Remova os conjuntos de tubos de tira e execute o programa de lise no termociclador. Em seguida, armazene os lises a menos 80 graus Celsius por até uma semana. Remova os tubos de tira do congelador de menos 80 graus Celsius e descongele o material de lise no gelo.
Enquanto o material de lise está descongelando, prepare as misturas mestre ITS2 e SSU em tubos separados no gelo. Adicione dois microliters de lise ao poço apropriado na placa PCR com uma pipeta multicanal de baixo volume. Execute os PCRs com o programa termociclador apropriado e grave quais etiquetas S produzem produtos PCR ITS2 ou SSU na folha de genotipagem.
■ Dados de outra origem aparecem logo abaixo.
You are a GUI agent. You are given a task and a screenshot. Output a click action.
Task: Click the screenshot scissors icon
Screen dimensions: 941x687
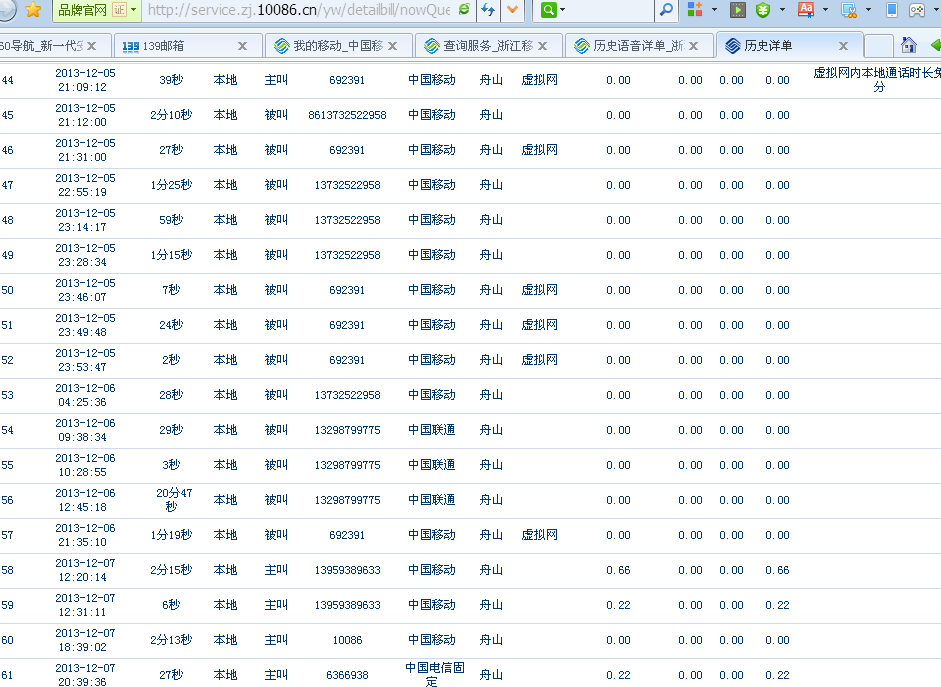click(849, 10)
Para cada amostra que seja ITS2 positiva, use o produto PCR ITS2 restante para sequenciamento Sanger e obtenha os arquivos de saída seq para cada S-Label da plataforma de sequenciamento. Navegue até o site da NBCI BLAST em um navegador da Web para iniciar a pesquisa blast. Para sequências de placas S que BLAST para uma espécie de Caenorhabditis, entre no gênero completo e nome da espécie do topo BLAST atingido na coluna de ID da espécie.
Nomeie as cepas com nomes únicos, seguindo convenções de nomenclatura de Caenorhabditis e digite os nomes de tensão na coluna de nome da cepa. Para processar os dados, navegue até o site da Fulcrum e exporte os dados brutos do projeto a partir do banco de dados Fulcrum. Abra um novo script R e siga as instruções da vinheta easyfulcrum para processar os dados de coleta.
Na NBCI BLAST, os resultados do S-Label S-05554 mostram que o maior sucesso é Caenorhabditis briggsae. Além disso, alguns nematoides isolados requerem esforço adicional para genótipo. Por exemplo, aproximadamente 2% dos isolados não conseguem amplificar com o primer SSU PCR definido após a primeira tentativa de lise e devem ser confiados para garantir que o material de lise seja adequado para amplificação com o conjunto de primer ITS2.
Após esse procedimento, os pesquisadores podem explorar os dados ecológicos e ambientais associados aos isolados de nematoides selvagens para identificar locais e características de substratos que são mais propensos a abrigar espécies específicas de nematoides.